Need to monitor all the linux kernel variables as possible

Support forum for Nagios Core, Nagios Plugins, NCPA, NRPE, NSCA, NDOUtils and more. Engage with the community of users including those using the open source solutions.
Locked
patricio.dorantes
Posts: 3
Joined: Tue Aug 13, 2013 10:54 am

Need to monitor all the linux kernel variables as possible

Post by patricio.dorantes »

Hi,

IDK if this is the right place to ask but, fb nagios Community Manager sent me here so, here I go:

I have a complex web environment with reverse proxy, web servers, application servers, and a lot of stuff that has a lot of traffic. I use Nagios to monitor all: Databases, WebServers, Proxy Servers, OS, etc. Recently I got A LOT of traffic on one node (300GiB/day). Everything is going smoothly except that the reverse proxy from time to time is reporting the next error:

Service Warning[08-12-2013 16:05:30] SERVICE ALERT: QROPC2FEDGE06;Web Container;WARNING;SOFT;1;HTTP WARNING: HTTP/1.1 400 Proxy Error: Unable to connect to remote host "2WEB06" or host not responding - URL "http://WEB06/wps/portal/!ut/p/a1/04_Sj9 ... Kd3R09",[b] errno: 111[/b] - 3012 bytes in 3.002 second response time

This is a direct error message from iptables, I know this because I changed the reject-with icmp-host-prohibited by reject-with icmp-port-unreachable. This happens from time to time so is not a misplaced rule. I checked the net.netfilter.nf_conntrack_count vs the net.netfilter.nf_conntrack_max, and it is not exceeded.

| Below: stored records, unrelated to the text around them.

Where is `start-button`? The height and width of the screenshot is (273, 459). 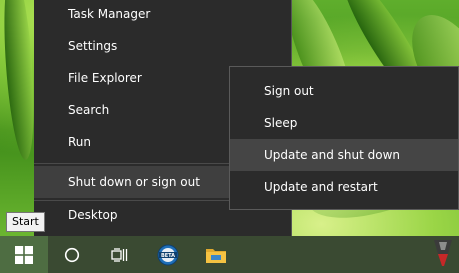
start-button is located at coordinates (24, 254).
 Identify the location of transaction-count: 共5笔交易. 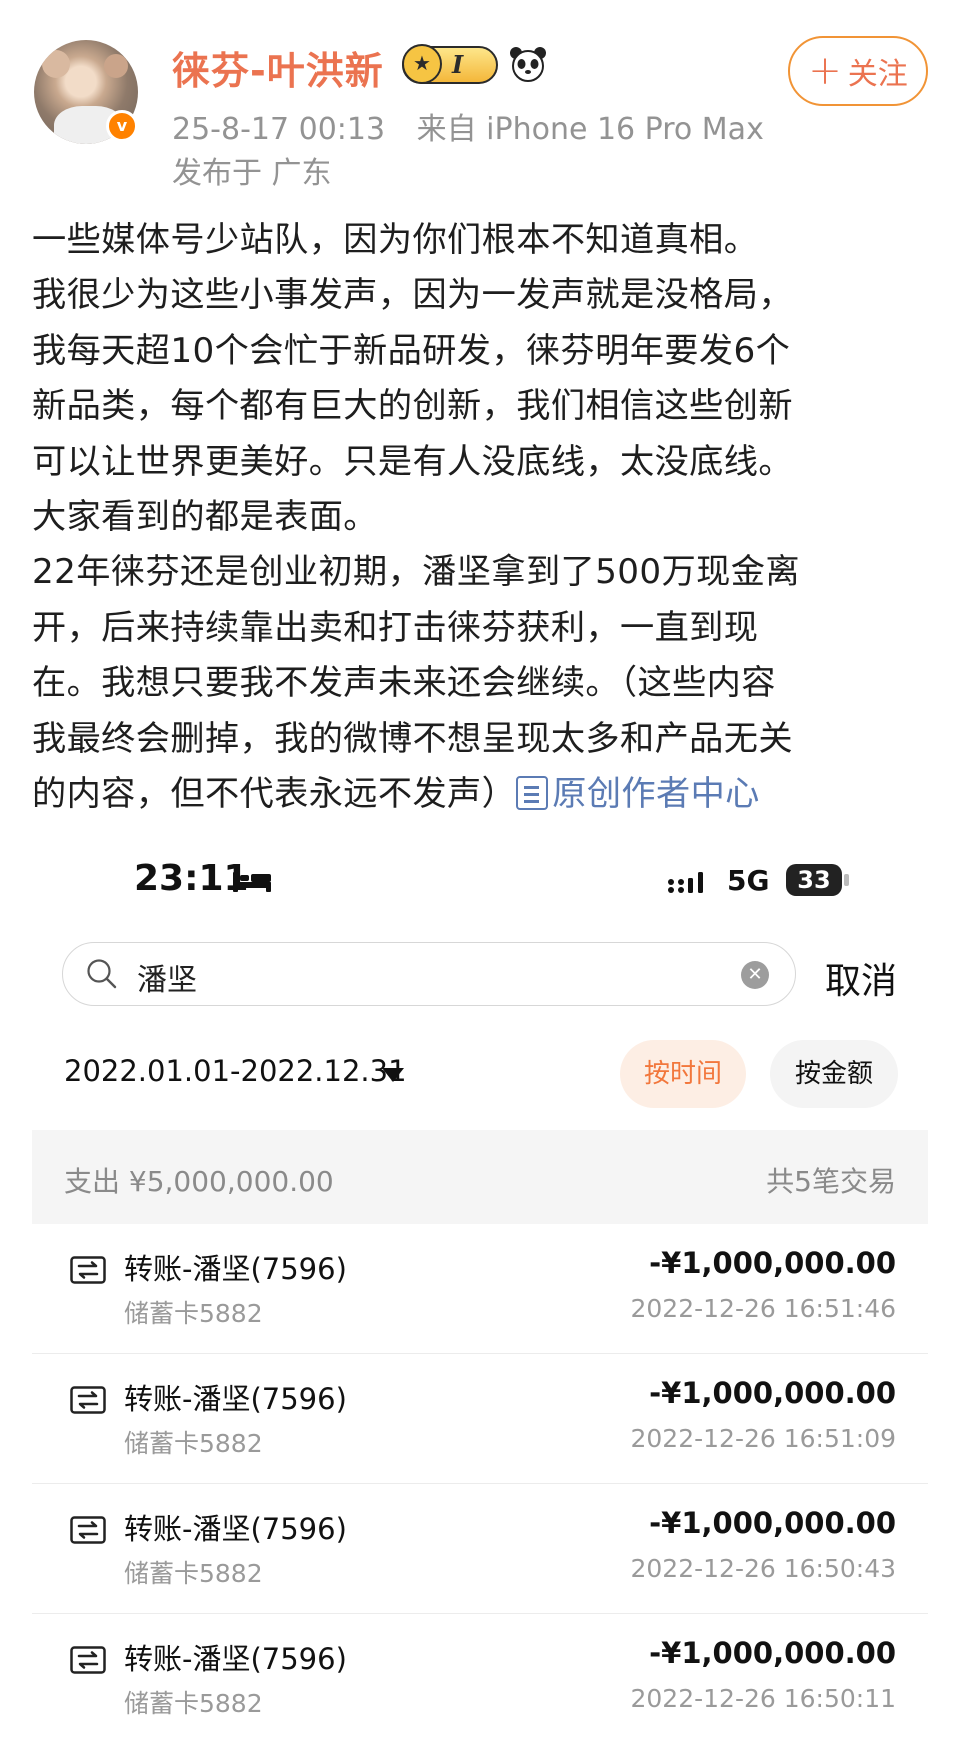
(831, 1182).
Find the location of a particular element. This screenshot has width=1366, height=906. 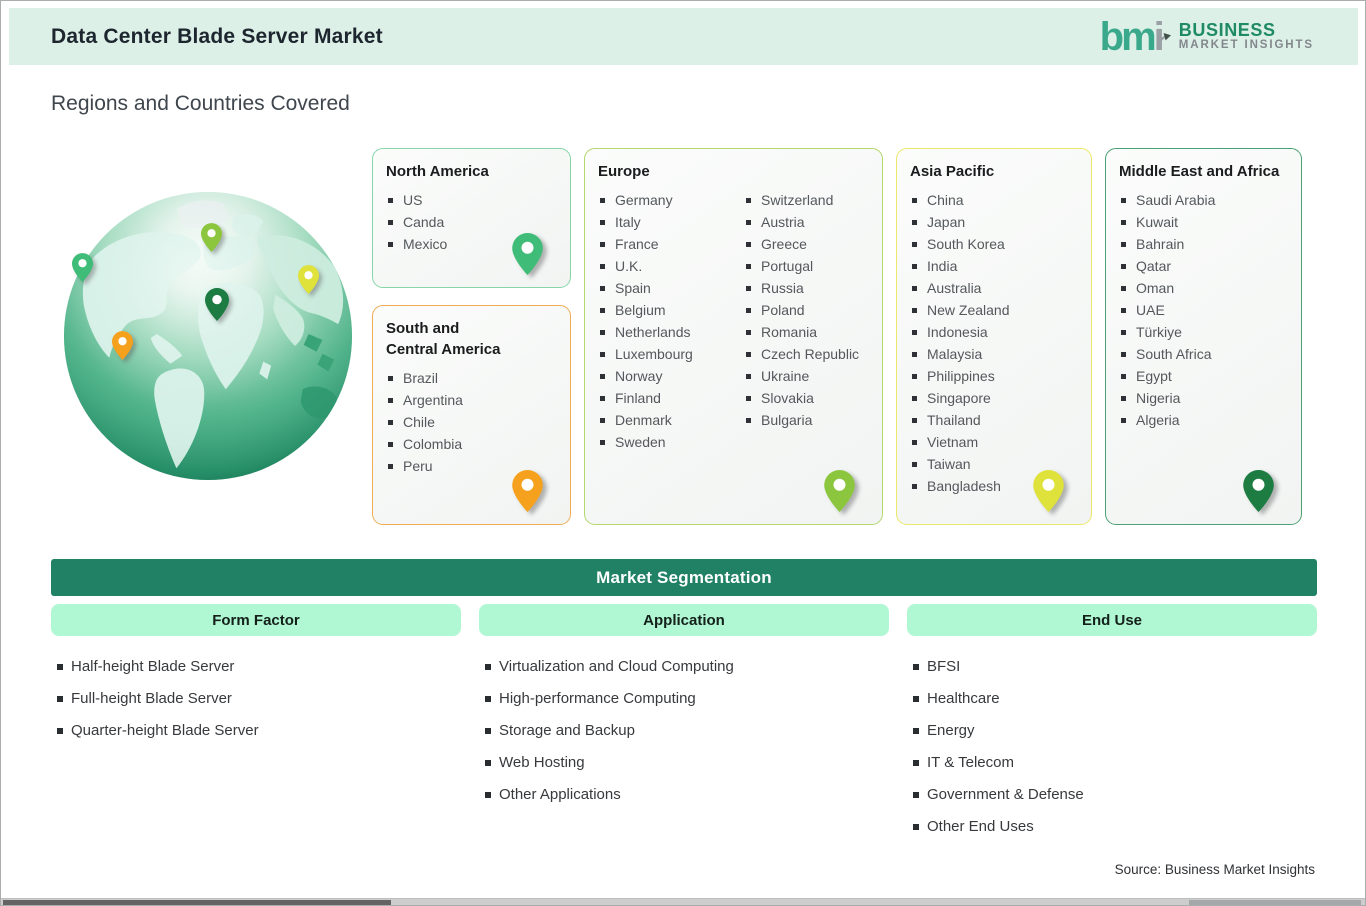

list-item: Saudi Arabia is located at coordinates (1204, 200).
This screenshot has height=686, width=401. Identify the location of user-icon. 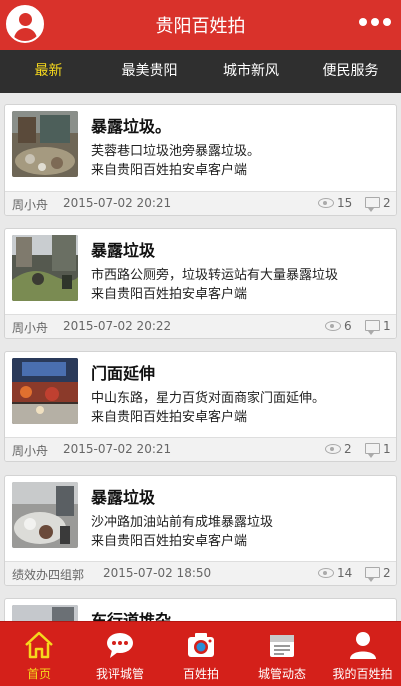
(362, 646).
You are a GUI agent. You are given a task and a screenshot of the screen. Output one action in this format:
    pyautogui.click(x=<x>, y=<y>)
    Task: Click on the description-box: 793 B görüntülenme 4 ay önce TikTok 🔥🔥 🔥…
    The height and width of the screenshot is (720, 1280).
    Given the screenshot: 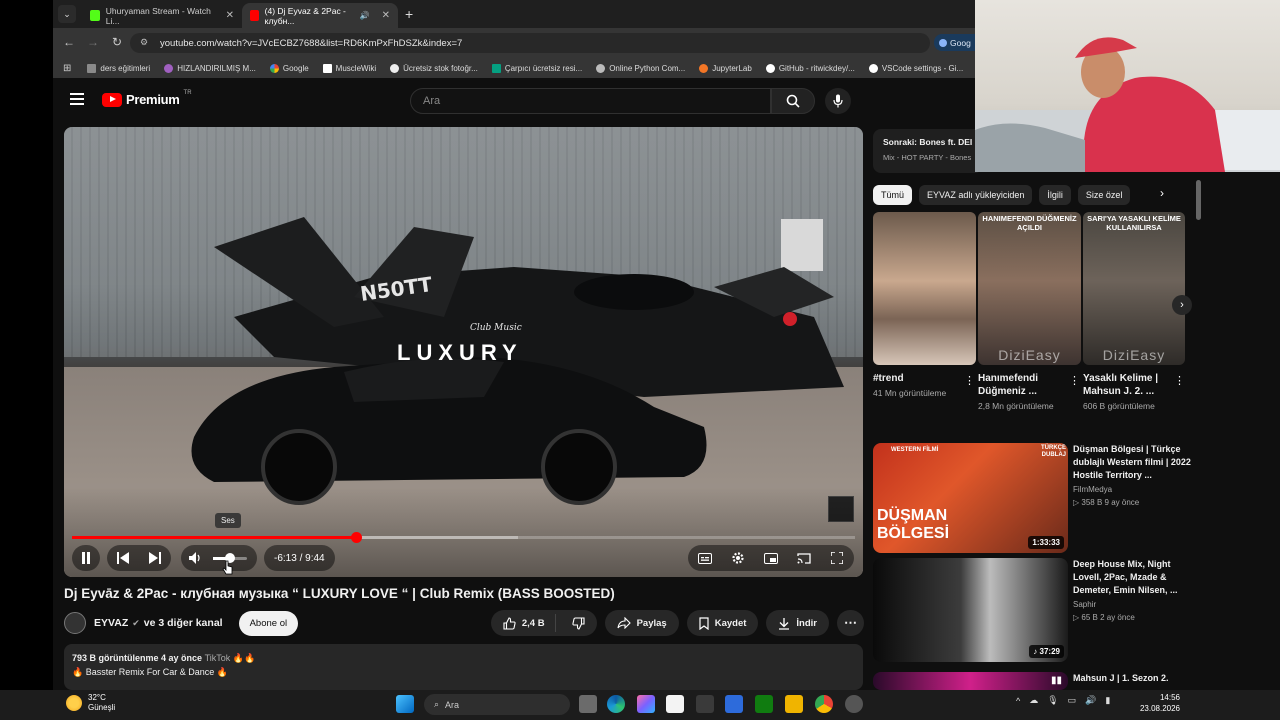 What is the action you would take?
    pyautogui.click(x=464, y=667)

So... Could anyone here could tell me some directions on what to monitor?

Thanks in advance!
abrist
Red Shirt
Posts: 8334
Joined: Thu Nov 15, 2012 1:20 pm

Re: Need to monitor all the linux kernel variables as possib

Post by abrist »

Error 400 is usually a bad or malformed request. Do you actually want to monitor kernel variables, http requests and errors, or something else?
Kernel variables would be monitored by checking against /proc and /sys while http requests would require using tcpflow/dump and/or additional GETs.
Former Nagios employee
"It is turtles. All. The. Way. Down. . . .and maybe an elephant or two."
VI VI VI - The editor of the Beast!
Come to the Dark Side.
patricio.dorantes
Posts: 3
Joined: Tue Aug 13, 2013 10:54 am

Re: Need to monitor all the linux kernel variables as possib

Post by patricio.dorantes »

abrist wrote:Error 400 is usually a bad or malformed request. Do you actually want to monitor kernel variables, http requests and errors, or something else?
Kernel variables would be monitored by checking against /proc and /sys while http requests would require using tcpflow/dump and/or additional GETs.
Thank you for your reply. The 400 is the reply that the proxy replies on backend's error. I would like to monitor kernel variables, I found out that /proc/net/sockstat gives some information about sockets used, and memory usage. I got something like: inuse 25 orphan 8 tw 548 alloc 99 mem 31, so It seems that sockets' memory usage is not the problem.

=) Thank you
abrist
Red Shirt
Posts: 8334
Joined: Thu Nov 15, 2012 1:20 pm

Re: Need to monitor all the linux kernel variables as possib

Post by abrist »

No problem. How what type of usage does the server you are checking see on average? Error 400s can be hard to hunt down, do any other checks to this server, or any of your otehr checks in general fail with a 400 as well? Are both the nagios server and the checked host residing on the same network?
Former Nagios employee
"It is turtles. All. The. Way. Down. . . .and maybe an elephant or two."
VI VI VI - The editor of the Beast!
Come to the Dark Side.
patricio.dorantes
Posts: 3
Joined: Tue Aug 13, 2013 10:54 am

Re: Need to monitor all the linux kernel variables as possib

Post by patricio.dorantes »

1
abrist wrote:No problem. How what type of usage does the server you are checking see on average? Error 400s can be hard to hunt down, do any other checks to this server, or any of your otehr checks in general fail with a 400 as well? Are both the nagios server and the checked host residing on the same network?
Hi!
Yes both servers reside on the same network, in a matter of fact I have 2 different networks 1 for monitoring a 192.168.0.x and one for data exchange between proxy server and http server. Sorry if i didn't catch up your first question very well, if I understood: The server that reports the 400 has about 2.5k concurrent users, the http server that is behind it has like 150 worker threads busy and 2350 idle... so is not a matter of avilable worker threads. The other nrpe checks doesn't fail, I measure I/O... <1% CPU <39% mem<60%, HDD<65%, Bandwith >1MiBps < 4.5MiBps and NETSTATS, 200<established<1500

It seems like everything is ok :S
abrist
Red Shirt
Posts: 8334
Joined: Thu Nov 15, 2012 1:20 pm

Re: Need to monitor all the linux kernel variables as possib

Post by abrist »

Fair enough. You may want to increase the timeout on the check if it is relatively short. Sound like things are behaving normally for now. We are here to help when you have future problems. Have a good week.
Former Nagios employee
"It is turtles. All. The. Way. Down. . . .and maybe an elephant or two."
VI VI VI - The editor of the Beast!
Come to the Dark Side.
Locked